Trichet calls for European finance ministry

Published on 3 June 2011

“Jean-Claude Trichet calls for creation of European Finance Ministry,” headlines the Frankfurter Allgemeine Zeitung. Speaking in Aachen, Germany, where he was awarded the Charlemagne Prize for his contribution to European integration, Jean-Claude Trichet, the President of the European Central Bank (ECB), proposed two levels of sanctions for European countries that mismanage their budgets, the German daily says. The first level would provide financial aid but under strict conditions including awarding control and monitoring rights to donor states. The second level “should be totally different from the current system of monitoring, of recommendations and of sanctions,” explains Trichet, who further proposes the creation of a European Finance Ministry “with the right to scrutinise budgetary and competition policies and with a right to directly manage the economic policies of the heavily indebted countries”. Such a proposal requires the ratification of the EU member states.
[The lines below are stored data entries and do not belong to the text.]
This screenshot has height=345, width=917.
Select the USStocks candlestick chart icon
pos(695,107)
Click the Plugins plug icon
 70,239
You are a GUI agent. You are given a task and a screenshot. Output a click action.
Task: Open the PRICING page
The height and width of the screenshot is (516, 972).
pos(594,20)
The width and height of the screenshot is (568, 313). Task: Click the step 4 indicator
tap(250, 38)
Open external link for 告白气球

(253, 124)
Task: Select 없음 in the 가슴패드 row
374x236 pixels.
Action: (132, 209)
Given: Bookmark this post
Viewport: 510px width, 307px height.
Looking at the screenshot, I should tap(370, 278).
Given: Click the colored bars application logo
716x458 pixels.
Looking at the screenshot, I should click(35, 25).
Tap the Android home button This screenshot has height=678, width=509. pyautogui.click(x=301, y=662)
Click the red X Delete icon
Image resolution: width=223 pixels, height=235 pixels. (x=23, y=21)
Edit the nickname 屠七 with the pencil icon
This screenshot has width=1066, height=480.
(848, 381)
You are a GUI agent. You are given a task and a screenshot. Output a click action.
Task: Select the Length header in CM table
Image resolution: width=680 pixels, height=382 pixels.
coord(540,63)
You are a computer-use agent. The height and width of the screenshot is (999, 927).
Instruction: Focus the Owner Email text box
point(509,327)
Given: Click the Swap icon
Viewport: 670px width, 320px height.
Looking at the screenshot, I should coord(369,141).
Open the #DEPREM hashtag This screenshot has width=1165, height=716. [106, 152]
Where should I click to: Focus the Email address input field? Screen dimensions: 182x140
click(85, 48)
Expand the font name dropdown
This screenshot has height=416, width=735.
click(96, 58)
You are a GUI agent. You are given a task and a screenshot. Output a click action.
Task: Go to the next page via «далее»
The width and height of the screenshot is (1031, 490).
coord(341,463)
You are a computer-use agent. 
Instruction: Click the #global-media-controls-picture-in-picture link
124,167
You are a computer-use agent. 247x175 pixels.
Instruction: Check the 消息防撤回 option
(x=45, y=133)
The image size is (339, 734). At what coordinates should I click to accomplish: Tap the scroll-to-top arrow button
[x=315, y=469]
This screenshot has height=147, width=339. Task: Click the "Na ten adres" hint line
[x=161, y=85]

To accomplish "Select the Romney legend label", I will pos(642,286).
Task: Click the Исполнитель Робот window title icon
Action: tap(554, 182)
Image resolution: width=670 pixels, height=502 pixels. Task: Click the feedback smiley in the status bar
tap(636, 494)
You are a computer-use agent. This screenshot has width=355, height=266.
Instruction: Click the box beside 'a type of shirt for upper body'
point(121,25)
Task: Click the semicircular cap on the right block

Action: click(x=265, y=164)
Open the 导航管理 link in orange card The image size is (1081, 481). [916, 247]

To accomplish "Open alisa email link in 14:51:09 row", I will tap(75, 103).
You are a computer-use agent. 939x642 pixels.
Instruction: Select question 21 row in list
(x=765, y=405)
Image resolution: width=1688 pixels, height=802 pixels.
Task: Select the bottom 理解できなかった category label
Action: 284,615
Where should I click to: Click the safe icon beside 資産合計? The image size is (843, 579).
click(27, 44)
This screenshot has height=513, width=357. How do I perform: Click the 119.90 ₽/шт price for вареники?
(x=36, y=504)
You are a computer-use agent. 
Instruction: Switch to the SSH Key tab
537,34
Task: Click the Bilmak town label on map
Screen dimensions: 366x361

Competition policies and budgetary discipline are now the guidelines,” the Frankfurt daily notes, seeing the proposal as “a major centralisation of European economic policy. De facto there remains nothing of democracy in each country which will be asked to give up its sovereign rights,” the daily says. But Jean-Claude Trichet’s proposals have another motivation , according to the French daily Le Figaro: “By putting political power back in the European spotlight, [he’s] seeking to reconcile citizens with the euro.” A few weeks before being replaced by the Italian Mario Draghi at the head of theECB, Le Figaro continues, “Jean-Claude Trichet continues to ease his successor’s first steps by pre-empting debates that are sure to arise in the coming months.”